Work to complete: Each of the entries below needs to be given again exactly.

Information shown:
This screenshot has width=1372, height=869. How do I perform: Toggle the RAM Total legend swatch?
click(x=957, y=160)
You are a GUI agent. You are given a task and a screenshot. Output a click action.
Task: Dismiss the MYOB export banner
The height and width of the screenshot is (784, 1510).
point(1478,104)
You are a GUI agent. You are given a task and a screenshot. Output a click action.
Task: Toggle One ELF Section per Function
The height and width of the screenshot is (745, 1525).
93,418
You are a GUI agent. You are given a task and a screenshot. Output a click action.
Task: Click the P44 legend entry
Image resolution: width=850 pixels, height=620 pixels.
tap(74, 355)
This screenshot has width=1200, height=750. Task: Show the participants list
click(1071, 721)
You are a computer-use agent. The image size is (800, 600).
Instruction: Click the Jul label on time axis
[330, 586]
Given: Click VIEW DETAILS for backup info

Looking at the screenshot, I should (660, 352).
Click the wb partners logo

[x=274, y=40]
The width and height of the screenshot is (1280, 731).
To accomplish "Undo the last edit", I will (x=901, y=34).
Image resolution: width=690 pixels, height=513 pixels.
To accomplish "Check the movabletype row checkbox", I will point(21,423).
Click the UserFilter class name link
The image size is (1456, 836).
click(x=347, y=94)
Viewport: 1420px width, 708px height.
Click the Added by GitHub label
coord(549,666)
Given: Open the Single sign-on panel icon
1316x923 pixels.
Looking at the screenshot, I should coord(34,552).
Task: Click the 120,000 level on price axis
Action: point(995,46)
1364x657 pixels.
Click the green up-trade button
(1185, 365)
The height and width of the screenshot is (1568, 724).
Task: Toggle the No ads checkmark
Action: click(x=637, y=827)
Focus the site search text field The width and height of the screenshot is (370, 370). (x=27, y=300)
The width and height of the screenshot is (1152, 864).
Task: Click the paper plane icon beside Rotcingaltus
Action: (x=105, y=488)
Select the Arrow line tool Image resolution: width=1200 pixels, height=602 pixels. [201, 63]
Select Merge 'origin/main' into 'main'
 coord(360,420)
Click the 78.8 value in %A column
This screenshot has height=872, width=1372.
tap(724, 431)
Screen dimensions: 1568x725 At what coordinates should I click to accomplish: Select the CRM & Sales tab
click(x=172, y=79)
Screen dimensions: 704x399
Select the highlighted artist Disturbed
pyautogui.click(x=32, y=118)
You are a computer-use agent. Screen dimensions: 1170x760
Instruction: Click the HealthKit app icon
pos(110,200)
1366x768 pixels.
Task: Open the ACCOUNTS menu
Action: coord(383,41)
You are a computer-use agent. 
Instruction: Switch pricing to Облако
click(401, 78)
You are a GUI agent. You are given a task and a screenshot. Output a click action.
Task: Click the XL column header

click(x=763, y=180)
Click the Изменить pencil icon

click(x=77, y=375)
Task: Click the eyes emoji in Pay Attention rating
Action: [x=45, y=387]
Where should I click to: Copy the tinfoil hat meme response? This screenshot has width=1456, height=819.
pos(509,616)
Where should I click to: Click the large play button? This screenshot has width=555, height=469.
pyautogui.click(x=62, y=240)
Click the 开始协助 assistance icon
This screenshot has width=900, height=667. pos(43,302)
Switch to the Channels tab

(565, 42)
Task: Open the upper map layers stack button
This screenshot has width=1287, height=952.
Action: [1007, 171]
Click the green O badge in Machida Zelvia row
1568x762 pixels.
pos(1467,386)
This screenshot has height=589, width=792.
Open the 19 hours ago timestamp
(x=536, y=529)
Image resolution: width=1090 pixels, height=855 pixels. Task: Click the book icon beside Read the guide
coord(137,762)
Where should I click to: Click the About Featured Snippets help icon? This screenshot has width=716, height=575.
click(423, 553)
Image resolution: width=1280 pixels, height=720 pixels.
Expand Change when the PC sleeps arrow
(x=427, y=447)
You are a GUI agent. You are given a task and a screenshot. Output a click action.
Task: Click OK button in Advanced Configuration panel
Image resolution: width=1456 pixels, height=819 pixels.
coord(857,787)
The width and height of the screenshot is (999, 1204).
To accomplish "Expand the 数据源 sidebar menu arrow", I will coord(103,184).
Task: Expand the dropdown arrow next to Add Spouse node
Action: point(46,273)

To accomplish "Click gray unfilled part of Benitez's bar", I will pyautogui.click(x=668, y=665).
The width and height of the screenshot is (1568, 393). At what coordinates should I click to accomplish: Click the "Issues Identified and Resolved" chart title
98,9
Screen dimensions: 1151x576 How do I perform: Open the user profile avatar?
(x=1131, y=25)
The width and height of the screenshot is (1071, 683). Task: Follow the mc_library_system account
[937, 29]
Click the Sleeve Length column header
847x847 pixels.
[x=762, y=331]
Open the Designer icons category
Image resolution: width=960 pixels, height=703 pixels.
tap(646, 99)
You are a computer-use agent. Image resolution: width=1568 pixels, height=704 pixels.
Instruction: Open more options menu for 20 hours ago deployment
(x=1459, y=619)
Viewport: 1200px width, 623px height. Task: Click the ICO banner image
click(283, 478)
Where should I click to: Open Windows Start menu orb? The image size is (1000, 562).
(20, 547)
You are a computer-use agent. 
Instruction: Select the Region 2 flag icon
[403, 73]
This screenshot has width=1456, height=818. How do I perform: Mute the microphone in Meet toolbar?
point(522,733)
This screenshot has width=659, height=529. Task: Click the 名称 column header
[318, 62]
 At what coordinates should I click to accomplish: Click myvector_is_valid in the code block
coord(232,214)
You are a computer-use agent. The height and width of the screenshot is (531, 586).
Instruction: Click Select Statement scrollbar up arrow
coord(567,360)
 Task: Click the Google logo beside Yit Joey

Written solution:
This screenshot has width=1372, height=869. How do I perform: Toggle the RAM Total legend swatch?
click(x=957, y=160)
You are a GUI agent. You are given a task and a screenshot. Output a click action.
Task: Dismiss the MYOB export banner
The height and width of the screenshot is (784, 1510).
point(1478,104)
You are a GUI agent. You are given a task and a screenshot. Output a click action.
Task: Toggle One ELF Section per Function
The height and width of the screenshot is (745, 1525).
93,418
You are a GUI agent. You are given a task and a screenshot. Output a click action.
Task: Click the P44 legend entry
Image resolution: width=850 pixels, height=620 pixels.
tap(74, 355)
This screenshot has width=1200, height=750. Task: Show the participants list
click(1071, 721)
You are a computer-use agent. The image size is (800, 600).
Instruction: Click the Jul label on time axis
[330, 586]
Given: Click VIEW DETAILS for backup info

Looking at the screenshot, I should (660, 352).
Click the wb partners logo

[x=274, y=40]
The width and height of the screenshot is (1280, 731).
To accomplish "Undo the last edit", I will (x=901, y=34).
Image resolution: width=690 pixels, height=513 pixels.
To accomplish "Check the movabletype row checkbox", I will point(21,423).
Click the UserFilter class name link
The image size is (1456, 836).
click(x=347, y=94)
Viewport: 1420px width, 708px height.
Click the Added by GitHub label
coord(549,666)
Given: Open the Single sign-on panel icon
1316x923 pixels.
Looking at the screenshot, I should coord(34,552).
Task: Click the 120,000 level on price axis
Action: point(995,46)
1364x657 pixels.
Click the green up-trade button
(1185, 365)
The height and width of the screenshot is (1568, 724).
Task: Toggle the No ads checkmark
Action: click(x=637, y=827)
Focus the site search text field The width and height of the screenshot is (370, 370). (x=27, y=300)
The width and height of the screenshot is (1152, 864).
Task: Click the paper plane icon beside Rotcingaltus
Action: (x=105, y=488)
Select the Arrow line tool Image resolution: width=1200 pixels, height=602 pixels. [201, 63]
Select Merge 'origin/main' into 'main'
 coord(360,420)
Click the 78.8 value in %A column
This screenshot has height=872, width=1372.
tap(724, 431)
Screen dimensions: 1568x725 At what coordinates should I click to accomplish: Select the CRM & Sales tab
click(x=172, y=79)
Screen dimensions: 704x399
Select the highlighted artist Disturbed
pyautogui.click(x=32, y=118)
You are a computer-use agent. Screen dimensions: 1170x760
Instruction: Click the HealthKit app icon
pos(110,200)
1366x768 pixels.
Task: Open the ACCOUNTS menu
Action: coord(383,41)
You are a computer-use agent. 
Instruction: Switch pricing to Облако
click(401, 78)
You are a GUI agent. You are given a task and a screenshot. Output a click action.
Task: Click the XL column header

click(x=763, y=180)
Click the Изменить pencil icon

click(x=77, y=375)
Task: Click the eyes emoji in Pay Attention rating
Action: [x=45, y=387]
Where should I click to: Copy the tinfoil hat meme response? This screenshot has width=1456, height=819.
pos(509,616)
Where should I click to: Click the large play button? This screenshot has width=555, height=469.
pyautogui.click(x=62, y=240)
Click the 开始协助 assistance icon
This screenshot has width=900, height=667. pos(43,302)
Switch to the Channels tab

(565, 42)
Task: Open the upper map layers stack button
This screenshot has width=1287, height=952.
Action: [1007, 171]
Click the green O badge in Machida Zelvia row
1568x762 pixels.
pos(1467,386)
This screenshot has height=589, width=792.
Open the 19 hours ago timestamp
(x=536, y=529)
Image resolution: width=1090 pixels, height=855 pixels. Task: Click the book icon beside Read the guide
coord(137,762)
Where should I click to: Click the About Featured Snippets help icon? This screenshot has width=716, height=575.
click(423, 553)
Image resolution: width=1280 pixels, height=720 pixels.
Expand Change when the PC sleeps arrow
(x=427, y=447)
You are a GUI agent. You are given a task and a screenshot. Output a click action.
Task: Click OK button in Advanced Configuration panel
Image resolution: width=1456 pixels, height=819 pixels.
coord(857,787)
The width and height of the screenshot is (999, 1204).
To accomplish "Expand the 数据源 sidebar menu arrow", I will coord(103,184).
Task: Expand the dropdown arrow next to Add Spouse node
Action: point(46,273)

To accomplish "Click gray unfilled part of Benitez's bar", I will pyautogui.click(x=668, y=665).
The width and height of the screenshot is (1568, 393). At what coordinates should I click to accomplish: Click the "Issues Identified and Resolved" chart title
98,9
Screen dimensions: 1151x576 How do I perform: Open the user profile avatar?
(x=1131, y=25)
The width and height of the screenshot is (1071, 683). Task: Follow the mc_library_system account
[937, 29]
Click the Sleeve Length column header
847x847 pixels.
[x=762, y=331]
Open the Designer icons category
Image resolution: width=960 pixels, height=703 pixels.
tap(646, 99)
You are a computer-use agent. Image resolution: width=1568 pixels, height=704 pixels.
Instruction: Open more options menu for 20 hours ago deployment
(x=1459, y=619)
Viewport: 1200px width, 623px height. Task: Click the ICO banner image
click(283, 478)
Where should I click to: Open Windows Start menu orb? The image size is (1000, 562).
(20, 547)
You are a computer-use agent. 
Instruction: Select the Region 2 flag icon
[403, 73]
This screenshot has width=1456, height=818. How do I perform: Mute the microphone in Meet toolbar?
point(522,733)
This screenshot has width=659, height=529. Task: Click the 名称 column header
[318, 62]
 At what coordinates should I click to accomplish: Click myvector_is_valid in the code block
coord(232,214)
You are a computer-use agent. The height and width of the screenshot is (531, 586).
Instruction: Click Select Statement scrollbar up arrow
coord(567,360)
 Task: Click the Google logo beside Yit Joey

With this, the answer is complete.